Without any of their pictures, return all of the records exactly.
::: Information provided :::
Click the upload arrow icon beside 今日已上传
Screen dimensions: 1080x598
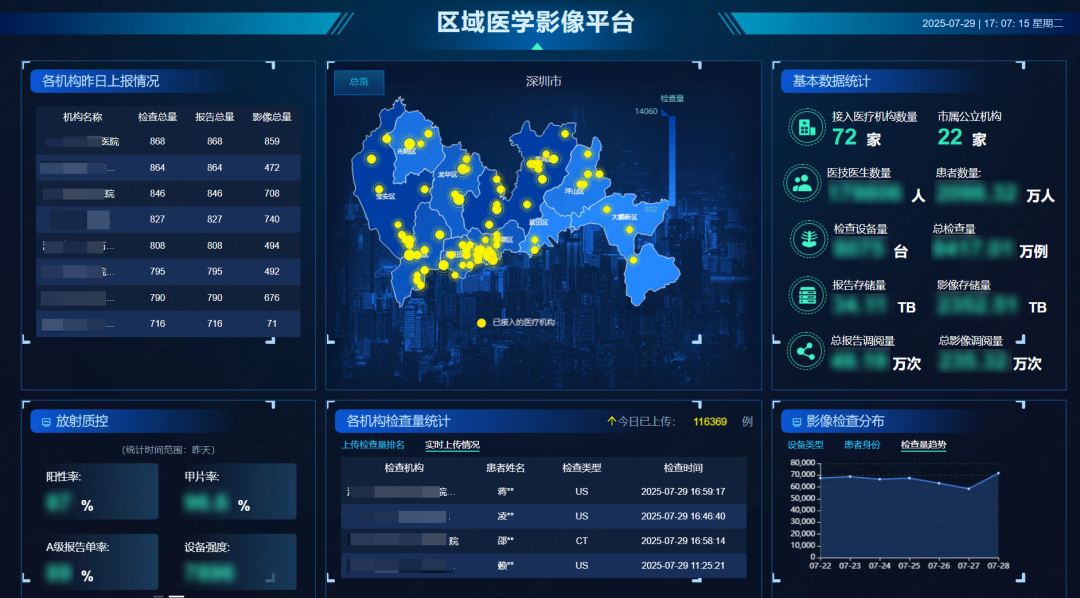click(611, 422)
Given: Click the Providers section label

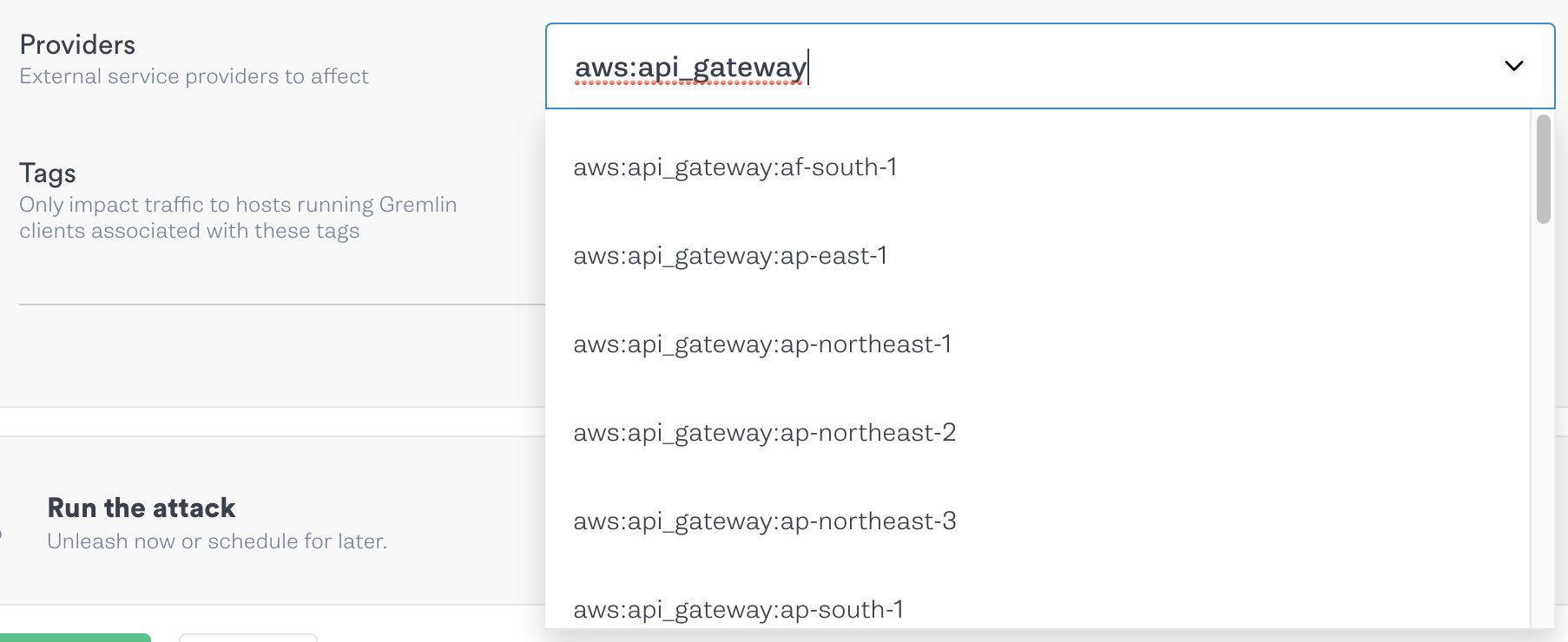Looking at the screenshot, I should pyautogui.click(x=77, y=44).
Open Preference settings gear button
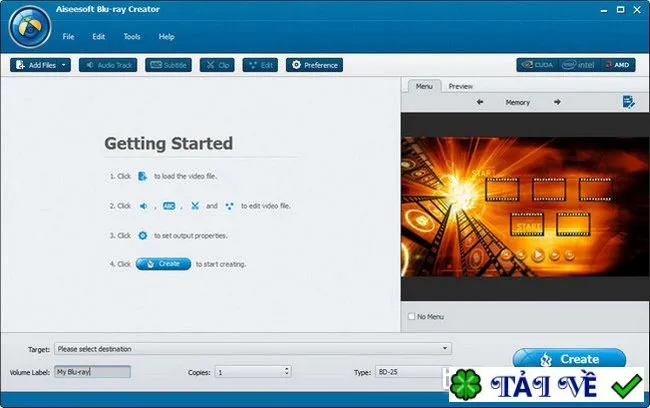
:::
Answer below ::
Click the upload arrow icon beside 今日已上传
Screen dimensions: 1080x598
click(611, 422)
Given: Click the Providers section label

Looking at the screenshot, I should pyautogui.click(x=77, y=44).
Open Preference settings gear button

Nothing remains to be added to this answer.